The duroquinone molecule is less than a nanometer in diameter, meaning that it is a hundred times smaller than the smallest wavelength of visible light. With the help of 17 such duroquinones, a machine of 16 molecules can be created around a single molecule, placed on a gold surface. The four cones can be moved around the hexagonal shape by applying sharp electrical pulses to the extremes in relation to the center duroquinone. The molecules can then move relatively easy once the duroquinones at their extremes have been moved from their original position.

By having only one duroquinone as a central reference point, instructions can then be sent simultaneously to the other 16 duroquinones. According to Bandyopadhyay, the design of the small cybernetic brain is based on the workings of a true biological one.

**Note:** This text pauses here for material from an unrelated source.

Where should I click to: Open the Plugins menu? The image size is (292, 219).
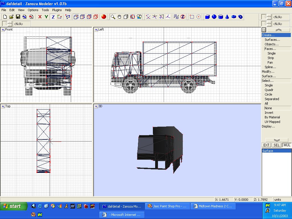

Because it is able to hold four different states, thus four digits, a single central molecule with 16 other duroquinones could theoretically result in up to 4.3 billion outcomes per pulse.

Traditional computers using bipolar transistors have the disadvantage of only being able to process information in the binary code, meaning the transistor can only have two states, whether a '0' - switch open or a '1' - switch closed, or two logical outcomes.

The advantage of using duroquinones molecules is that they can be used in a variety of applications, not only for computer chips, such as microscopic motor, propellers and so on. However, there is a small problem. Not small, rather big, as big as a scanning tunneling microscope needed to provide with the electrical signal required to move the molecules inside the microscopic structure. Bandyopadhyay argues that this can be solved with the help of molecules, delivering the electric pulses instead of the tunneling microscope.

Although constructed at temperatures of only -193 degree Celsius, the device can then be operated at room temperature. The team's next goal is to expand it from 16 duroquinones to a sphere of 1,024 duroquinones, a device which could execute up to 1,024 instructions, with 4^1024 possible outcomes - 1 followed by 1,000 zeros.